Here is the pytorch architecture

```
class nonseqV2(torch.nn.Module):
def __init__(self):
super(nonseqV2,self).__init__()
self.fcLayer1=torch.nn.Linear(in_features=21, out_features=256)
self.fcLayer2=torch.nn.Linear(in_features=256, out_features=128)
self.fcLayer3=torch.nn.Linear(in_features=128, out_features=64)
self.fcLayer4=torch.nn.Linear(in_features=64, out_features=10)
self.relu=torch.nn.ReLU()
self.softmax=torch.nn.Softmax(dim=1)
def forward(self,x):
x=self.fcLayer1(x)
x=self.relu(x)
x=self.fcLayer2(x)
x=self.relu(x)
x=self.fcLayer3(x)
x=self.relu(x)
x=self.fcLayer4(x)
x=self.softmax(x)
return x
```

Keras compiling and training

```
model.compile(optimizer=Adam(0.0001),loss='categorical_crossentropy',metrics=['accuracy'])
model.fit(x=train_modeling,y=train_target_binary,batch_size=200,epochs=50,verbose=0,validation_data=(valid_modeling,valid_target_binary))
```

Pytoch training

```
for ep in range(50):
for xtb,ytb in train_loader:
xtb,ytb=xtb.cuda(),ytb.cuda()
tpred=model(xtb)
loss=crossentropy(tpred,ytb.long())
opt.zero_grad()
loss.backward()
opt.step()
```

Keras loss

`log_loss(valid_target_binary,y_pred)`

Pytorch Loss

`log_loss(val_labels,yprd.detach().cpu().numpy())`

As pytorch accept 1D label, so the variable names are different, but essentially they have same data.
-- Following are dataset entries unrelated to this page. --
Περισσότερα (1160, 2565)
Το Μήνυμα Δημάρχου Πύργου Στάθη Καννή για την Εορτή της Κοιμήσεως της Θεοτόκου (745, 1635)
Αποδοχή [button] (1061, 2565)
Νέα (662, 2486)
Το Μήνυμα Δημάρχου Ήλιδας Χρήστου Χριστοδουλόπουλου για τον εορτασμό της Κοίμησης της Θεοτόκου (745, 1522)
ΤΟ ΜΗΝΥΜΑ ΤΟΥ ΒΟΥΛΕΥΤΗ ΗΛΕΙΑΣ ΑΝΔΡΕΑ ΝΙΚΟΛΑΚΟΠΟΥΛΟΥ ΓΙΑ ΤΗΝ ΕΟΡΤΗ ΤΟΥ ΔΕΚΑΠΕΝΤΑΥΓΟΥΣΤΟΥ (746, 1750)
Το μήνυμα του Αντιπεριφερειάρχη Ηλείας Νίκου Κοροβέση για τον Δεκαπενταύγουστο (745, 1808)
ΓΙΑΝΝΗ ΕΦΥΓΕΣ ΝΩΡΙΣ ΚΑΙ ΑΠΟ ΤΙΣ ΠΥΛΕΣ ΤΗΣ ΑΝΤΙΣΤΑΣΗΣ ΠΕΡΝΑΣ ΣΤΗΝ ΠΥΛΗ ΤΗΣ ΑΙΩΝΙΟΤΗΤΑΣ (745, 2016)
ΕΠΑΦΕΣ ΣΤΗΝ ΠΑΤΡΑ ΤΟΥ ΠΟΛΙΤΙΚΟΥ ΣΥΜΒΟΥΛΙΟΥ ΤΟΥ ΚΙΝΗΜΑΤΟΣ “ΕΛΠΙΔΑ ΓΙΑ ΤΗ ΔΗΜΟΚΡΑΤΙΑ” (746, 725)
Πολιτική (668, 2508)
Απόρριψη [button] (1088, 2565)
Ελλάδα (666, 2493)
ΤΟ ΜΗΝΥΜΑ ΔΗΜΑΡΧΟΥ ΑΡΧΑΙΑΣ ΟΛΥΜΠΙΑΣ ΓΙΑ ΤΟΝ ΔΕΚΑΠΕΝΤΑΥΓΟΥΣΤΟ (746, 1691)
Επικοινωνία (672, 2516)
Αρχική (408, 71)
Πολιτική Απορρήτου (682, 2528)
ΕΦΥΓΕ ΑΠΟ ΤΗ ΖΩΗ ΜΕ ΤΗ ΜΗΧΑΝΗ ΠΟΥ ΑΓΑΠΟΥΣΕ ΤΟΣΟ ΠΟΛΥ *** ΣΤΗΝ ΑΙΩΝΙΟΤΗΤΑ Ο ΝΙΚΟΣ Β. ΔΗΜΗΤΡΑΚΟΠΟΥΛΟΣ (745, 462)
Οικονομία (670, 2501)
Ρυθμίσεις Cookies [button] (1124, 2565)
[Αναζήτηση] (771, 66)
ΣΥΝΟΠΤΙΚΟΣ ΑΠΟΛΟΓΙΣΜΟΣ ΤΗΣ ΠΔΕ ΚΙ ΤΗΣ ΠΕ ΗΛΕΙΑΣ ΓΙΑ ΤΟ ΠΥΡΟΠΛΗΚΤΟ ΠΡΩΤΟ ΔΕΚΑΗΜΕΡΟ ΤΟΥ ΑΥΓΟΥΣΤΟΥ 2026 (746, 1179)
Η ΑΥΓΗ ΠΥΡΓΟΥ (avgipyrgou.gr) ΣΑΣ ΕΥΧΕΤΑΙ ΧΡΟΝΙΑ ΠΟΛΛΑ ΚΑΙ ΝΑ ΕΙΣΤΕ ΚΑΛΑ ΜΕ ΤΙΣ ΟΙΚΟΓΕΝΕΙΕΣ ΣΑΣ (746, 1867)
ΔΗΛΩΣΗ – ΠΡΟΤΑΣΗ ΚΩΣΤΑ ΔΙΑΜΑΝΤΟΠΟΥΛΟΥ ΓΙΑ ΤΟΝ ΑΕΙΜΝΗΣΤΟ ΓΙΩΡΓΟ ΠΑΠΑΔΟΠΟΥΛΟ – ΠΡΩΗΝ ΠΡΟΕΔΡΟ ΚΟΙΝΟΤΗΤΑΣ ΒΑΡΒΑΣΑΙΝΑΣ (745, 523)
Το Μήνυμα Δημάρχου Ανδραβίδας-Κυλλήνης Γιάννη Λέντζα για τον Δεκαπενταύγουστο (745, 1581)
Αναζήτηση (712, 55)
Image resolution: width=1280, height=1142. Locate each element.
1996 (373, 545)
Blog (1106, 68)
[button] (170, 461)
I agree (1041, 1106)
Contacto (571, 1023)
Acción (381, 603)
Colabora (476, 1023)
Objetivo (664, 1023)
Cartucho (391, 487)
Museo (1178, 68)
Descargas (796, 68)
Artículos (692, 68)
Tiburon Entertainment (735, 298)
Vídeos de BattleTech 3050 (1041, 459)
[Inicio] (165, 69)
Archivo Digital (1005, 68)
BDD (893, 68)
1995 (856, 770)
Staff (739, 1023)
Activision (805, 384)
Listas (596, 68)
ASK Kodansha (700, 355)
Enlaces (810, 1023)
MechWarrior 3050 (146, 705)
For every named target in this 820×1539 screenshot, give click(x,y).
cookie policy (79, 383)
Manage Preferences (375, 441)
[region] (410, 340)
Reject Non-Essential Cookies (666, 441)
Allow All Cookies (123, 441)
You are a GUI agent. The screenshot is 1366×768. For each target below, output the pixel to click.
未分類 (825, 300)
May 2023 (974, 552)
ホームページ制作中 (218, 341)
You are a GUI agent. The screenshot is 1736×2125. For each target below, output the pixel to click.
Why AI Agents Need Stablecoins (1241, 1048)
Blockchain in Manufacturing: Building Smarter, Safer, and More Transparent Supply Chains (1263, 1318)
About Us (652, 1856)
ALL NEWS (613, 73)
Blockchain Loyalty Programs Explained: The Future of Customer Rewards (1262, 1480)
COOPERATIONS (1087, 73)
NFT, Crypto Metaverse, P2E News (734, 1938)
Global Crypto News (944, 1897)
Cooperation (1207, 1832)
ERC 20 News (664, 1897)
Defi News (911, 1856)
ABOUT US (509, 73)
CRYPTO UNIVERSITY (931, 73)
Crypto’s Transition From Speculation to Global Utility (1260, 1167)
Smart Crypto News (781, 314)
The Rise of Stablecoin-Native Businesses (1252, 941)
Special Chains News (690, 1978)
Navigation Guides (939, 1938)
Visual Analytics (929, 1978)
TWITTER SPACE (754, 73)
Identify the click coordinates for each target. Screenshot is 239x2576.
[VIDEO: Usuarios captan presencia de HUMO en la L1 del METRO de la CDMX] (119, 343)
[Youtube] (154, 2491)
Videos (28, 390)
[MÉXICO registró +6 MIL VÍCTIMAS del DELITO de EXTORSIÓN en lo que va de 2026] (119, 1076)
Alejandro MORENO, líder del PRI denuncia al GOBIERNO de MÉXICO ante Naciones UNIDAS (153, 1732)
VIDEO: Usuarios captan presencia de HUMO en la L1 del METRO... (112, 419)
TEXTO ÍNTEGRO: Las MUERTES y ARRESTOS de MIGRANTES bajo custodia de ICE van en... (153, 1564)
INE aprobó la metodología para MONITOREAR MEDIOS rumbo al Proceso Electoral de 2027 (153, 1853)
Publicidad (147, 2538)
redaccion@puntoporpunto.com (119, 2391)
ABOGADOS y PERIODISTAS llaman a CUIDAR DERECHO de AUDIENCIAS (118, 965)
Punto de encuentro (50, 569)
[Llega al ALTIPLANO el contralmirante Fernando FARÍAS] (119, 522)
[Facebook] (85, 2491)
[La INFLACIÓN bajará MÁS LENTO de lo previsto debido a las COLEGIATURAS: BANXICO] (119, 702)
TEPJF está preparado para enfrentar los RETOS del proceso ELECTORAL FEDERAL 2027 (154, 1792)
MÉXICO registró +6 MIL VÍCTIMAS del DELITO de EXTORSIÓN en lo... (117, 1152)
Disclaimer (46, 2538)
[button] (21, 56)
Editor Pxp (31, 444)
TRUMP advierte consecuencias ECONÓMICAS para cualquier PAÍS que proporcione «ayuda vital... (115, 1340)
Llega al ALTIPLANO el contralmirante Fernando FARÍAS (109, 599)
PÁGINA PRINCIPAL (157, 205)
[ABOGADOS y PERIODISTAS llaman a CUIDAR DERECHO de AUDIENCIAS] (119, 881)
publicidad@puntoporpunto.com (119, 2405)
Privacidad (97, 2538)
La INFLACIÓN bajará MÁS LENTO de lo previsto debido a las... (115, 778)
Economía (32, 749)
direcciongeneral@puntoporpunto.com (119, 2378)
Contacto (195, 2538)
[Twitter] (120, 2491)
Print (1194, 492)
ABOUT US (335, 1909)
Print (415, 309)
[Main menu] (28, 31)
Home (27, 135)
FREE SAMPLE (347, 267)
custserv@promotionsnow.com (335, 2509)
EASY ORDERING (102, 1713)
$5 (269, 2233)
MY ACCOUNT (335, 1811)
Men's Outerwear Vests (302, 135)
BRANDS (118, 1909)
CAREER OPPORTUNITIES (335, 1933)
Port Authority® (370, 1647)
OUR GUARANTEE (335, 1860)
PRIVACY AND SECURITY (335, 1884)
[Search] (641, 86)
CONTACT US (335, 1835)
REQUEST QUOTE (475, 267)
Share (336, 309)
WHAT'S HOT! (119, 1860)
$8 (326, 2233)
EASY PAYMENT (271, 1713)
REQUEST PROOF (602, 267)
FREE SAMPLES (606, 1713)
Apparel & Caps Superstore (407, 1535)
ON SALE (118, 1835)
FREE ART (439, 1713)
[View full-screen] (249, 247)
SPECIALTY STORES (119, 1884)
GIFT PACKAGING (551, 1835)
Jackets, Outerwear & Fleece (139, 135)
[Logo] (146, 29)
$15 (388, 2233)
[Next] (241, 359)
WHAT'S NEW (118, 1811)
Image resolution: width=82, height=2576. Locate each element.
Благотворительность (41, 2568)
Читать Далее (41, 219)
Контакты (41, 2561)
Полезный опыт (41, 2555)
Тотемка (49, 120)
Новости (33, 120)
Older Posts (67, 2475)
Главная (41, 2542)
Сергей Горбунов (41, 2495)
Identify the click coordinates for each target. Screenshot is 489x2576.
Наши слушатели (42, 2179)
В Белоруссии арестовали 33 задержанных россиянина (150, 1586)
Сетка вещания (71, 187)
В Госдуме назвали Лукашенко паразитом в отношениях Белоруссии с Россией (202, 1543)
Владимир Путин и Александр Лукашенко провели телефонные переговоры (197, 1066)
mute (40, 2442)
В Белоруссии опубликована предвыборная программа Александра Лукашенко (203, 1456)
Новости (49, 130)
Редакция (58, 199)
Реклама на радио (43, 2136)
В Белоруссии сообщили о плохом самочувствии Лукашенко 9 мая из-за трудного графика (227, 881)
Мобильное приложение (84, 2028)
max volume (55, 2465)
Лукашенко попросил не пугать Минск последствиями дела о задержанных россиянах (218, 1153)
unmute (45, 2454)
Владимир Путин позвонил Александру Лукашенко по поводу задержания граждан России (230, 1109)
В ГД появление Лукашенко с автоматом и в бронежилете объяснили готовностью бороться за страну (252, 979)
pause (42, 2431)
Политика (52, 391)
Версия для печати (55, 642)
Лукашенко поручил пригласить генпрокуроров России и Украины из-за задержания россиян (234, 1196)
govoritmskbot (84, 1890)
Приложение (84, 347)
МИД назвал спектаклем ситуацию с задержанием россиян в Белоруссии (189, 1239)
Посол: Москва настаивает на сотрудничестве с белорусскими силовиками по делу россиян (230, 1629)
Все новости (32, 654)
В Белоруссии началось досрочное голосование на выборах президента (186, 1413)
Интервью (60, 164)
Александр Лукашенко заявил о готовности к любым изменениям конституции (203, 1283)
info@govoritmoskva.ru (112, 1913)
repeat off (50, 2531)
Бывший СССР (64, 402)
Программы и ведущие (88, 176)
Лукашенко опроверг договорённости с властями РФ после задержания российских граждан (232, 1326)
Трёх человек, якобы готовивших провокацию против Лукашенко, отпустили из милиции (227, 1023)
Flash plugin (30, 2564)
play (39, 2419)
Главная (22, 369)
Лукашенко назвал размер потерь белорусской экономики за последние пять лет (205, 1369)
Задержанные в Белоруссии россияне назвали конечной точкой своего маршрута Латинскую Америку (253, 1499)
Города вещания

This is how data feeded to keras is converted to pytorch tensor

```
val_features=torch.Tensor(valid_modeling)
val_labels=torch.Tensor(np.argmax(valid_target_binary,axis=1))
```

But loss obtained from Keras is **1.4** and PyTorch its **10.43**. I know because of initilization factor, result should be bit different, but it should not be much different.